Why Conan Is The Right Host For This Moment
O’Brien’s first Oscars in 2025 generated a five-year ratings high for the ceremony. That number reflects something real about his particular value as a host. He is not a current late night host, he left Conan in 2021, but he is arguably more culturally present now than at any point in his career.
His podcast Conan O’Brien Needs a Friend landed him a $150 million deal at SiriusXM. His Emmy-winning travel show has introduced him to audiences who never watched late night television.
His promotional approach for this year’s ceremony, skipping traditional TV press and going directly to New Heights, Michelle Obama’s IMO podcast, Chicken Shop Date, and The New Yorker’s podcast, reflects a deep understanding of where audiences actually live now.
At his press conference this week he was asked about the experience of hosting the Oscars relative to everything else he has done.
He reached for a car metaphor. “Working on the Oscars is like driving a Maserati. So responsive, so fast, fuel-efficient,” he said. “I’m just trying to make a pitch to Maserati that I don’t have one. I think it’s an amazing car and I’d like to have one in lime green, if that’s possible, and I’d like it shipped to my home.”
On the films themselves he was genuine. “I got to watch the whole year in film rollout in real time,” he said of signing on early to host again.

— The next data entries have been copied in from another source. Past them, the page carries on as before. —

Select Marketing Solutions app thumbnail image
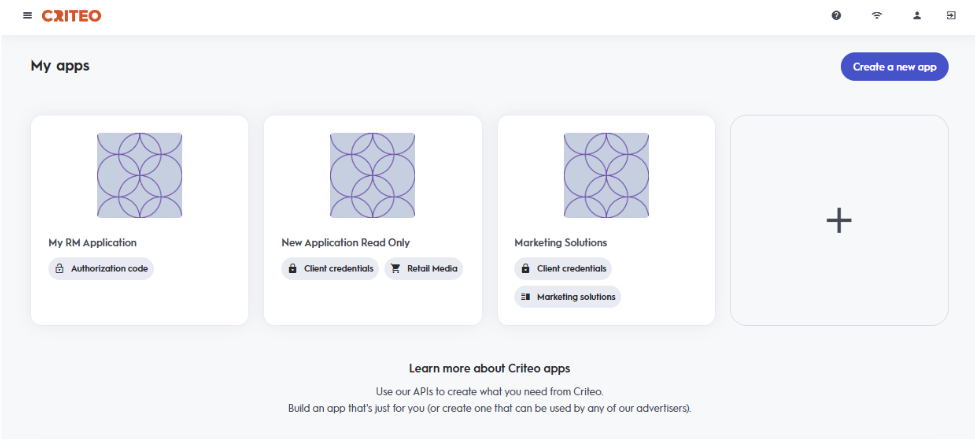This screenshot has height=439, width=975. click(606, 176)
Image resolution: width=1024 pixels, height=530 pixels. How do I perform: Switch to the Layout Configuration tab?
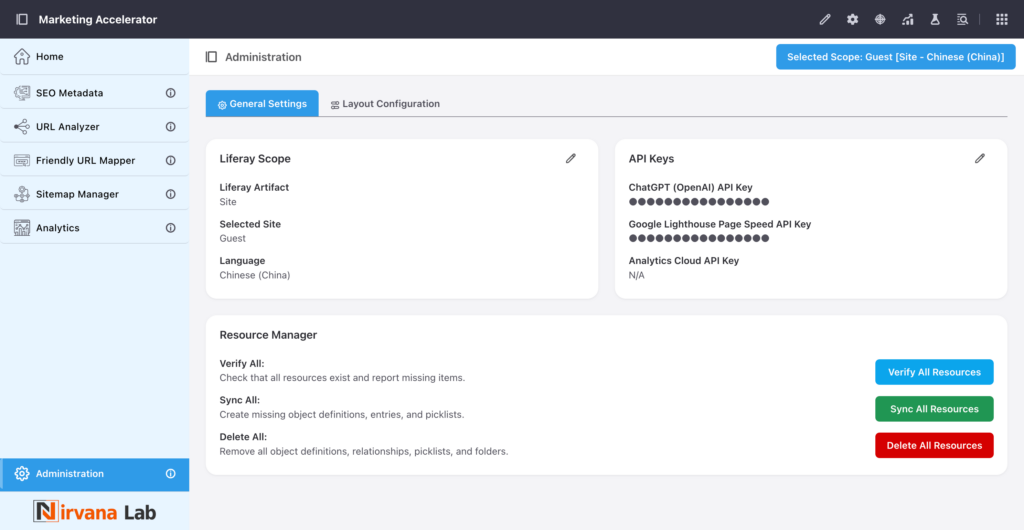point(385,104)
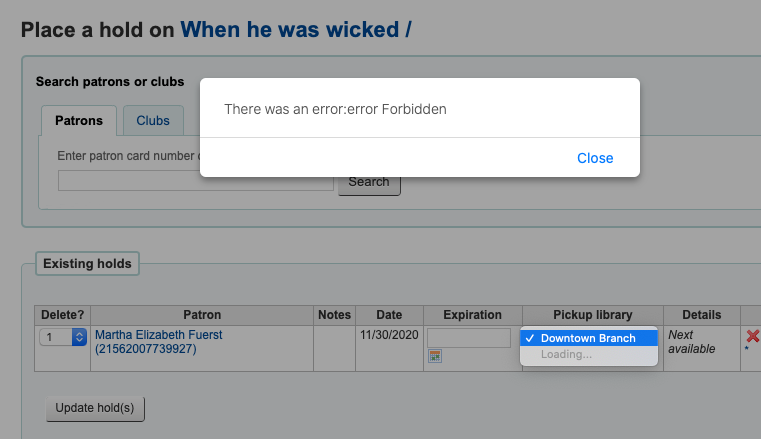Viewport: 761px width, 439px height.
Task: Click the error Forbidden message text
Action: (335, 109)
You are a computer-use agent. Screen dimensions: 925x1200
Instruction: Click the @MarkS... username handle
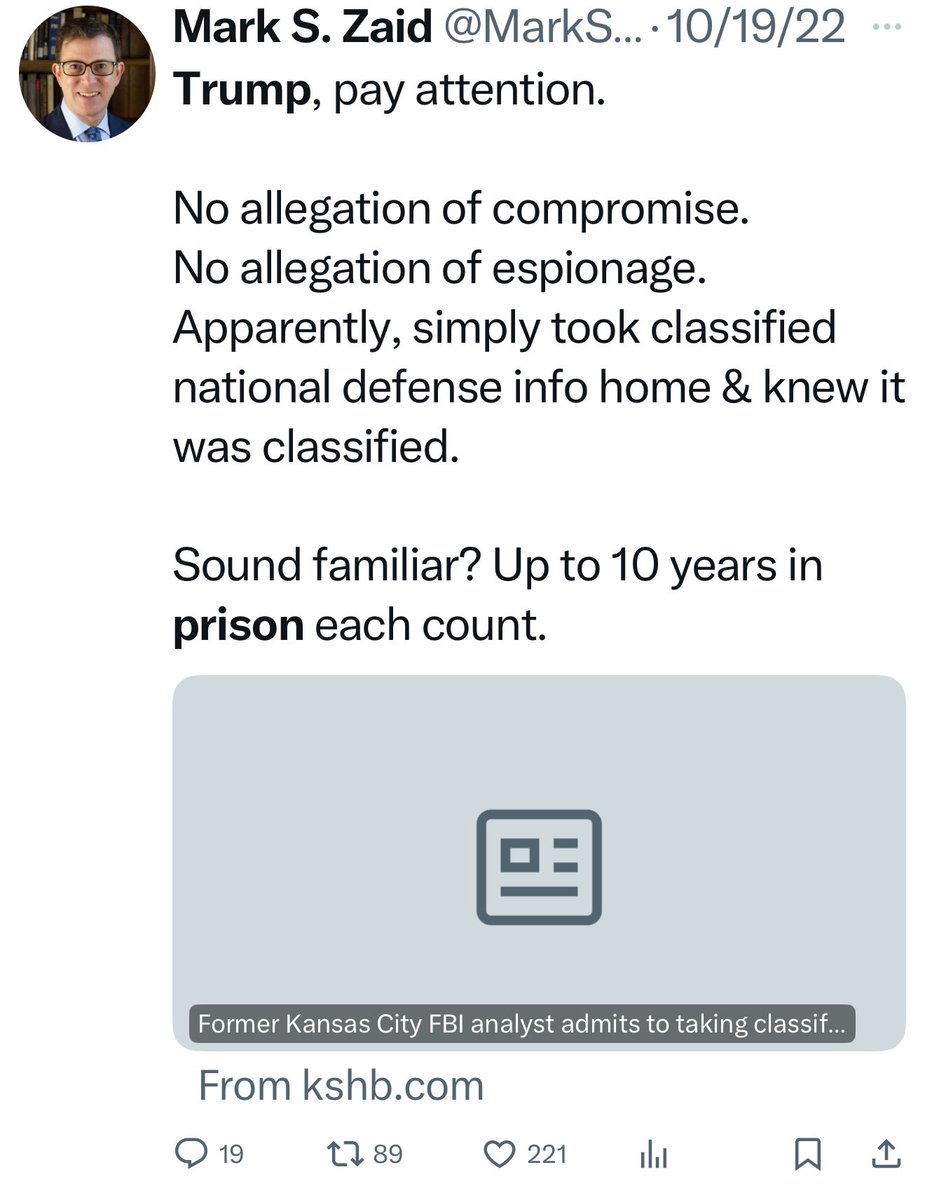[536, 28]
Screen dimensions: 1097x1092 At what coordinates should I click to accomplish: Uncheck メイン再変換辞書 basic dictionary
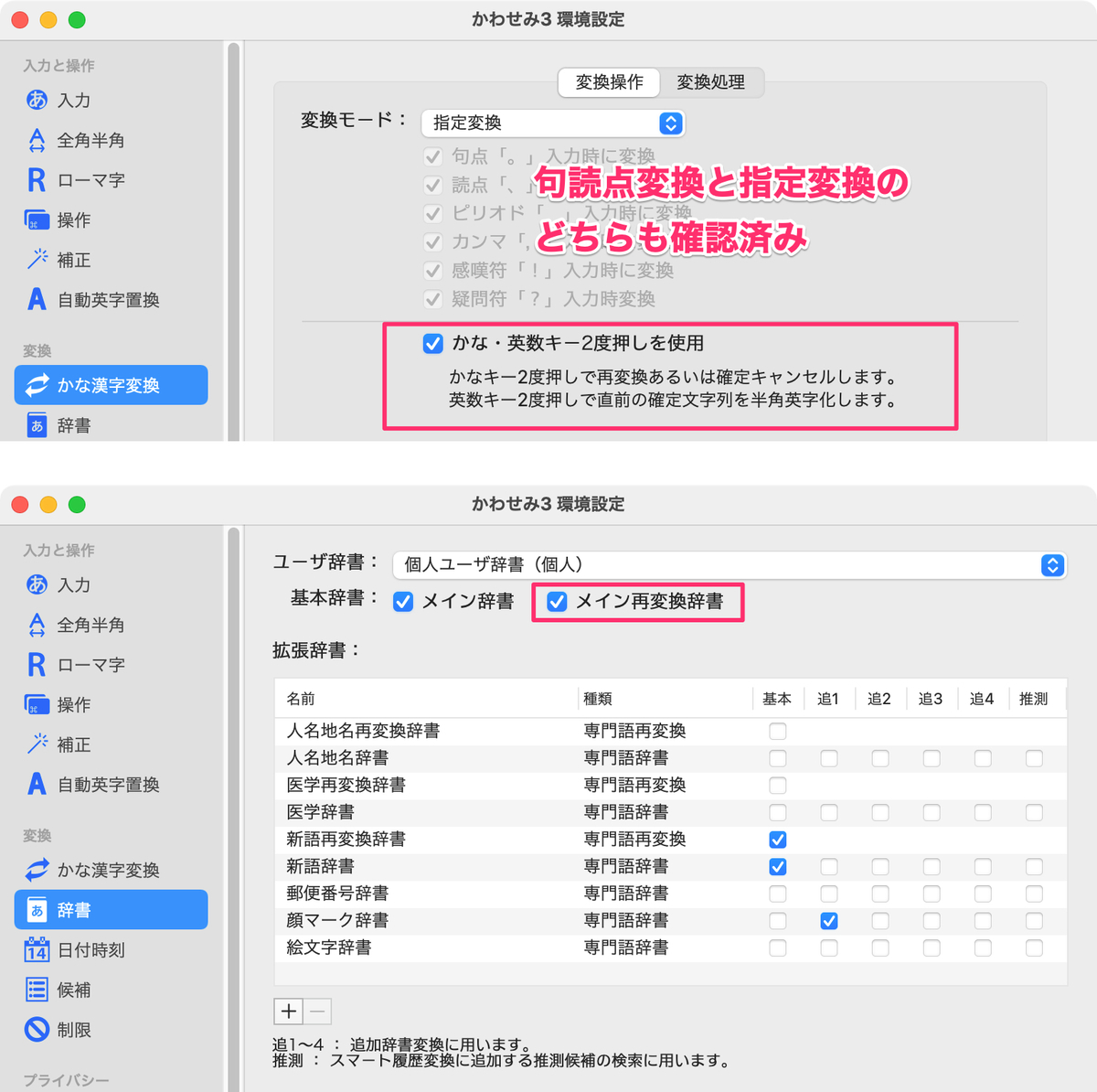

“It is a spectacular year for movies. All the movies are so different. They’re all so vibrant. There’s so many different voices. So much artistry went into them. And I think it’s one of the best film years that we’ve had in memory.”
O’Brien is 62 years old, has been writing comedy for over thirty years, and has spent three months workshopping the specific jokes he will tell tonight.
“I’m obsessive,” he told The Hollywood Reporter. “I want to turn it off, but I can’t. That’s not always a fun ride, but that’s the deal.”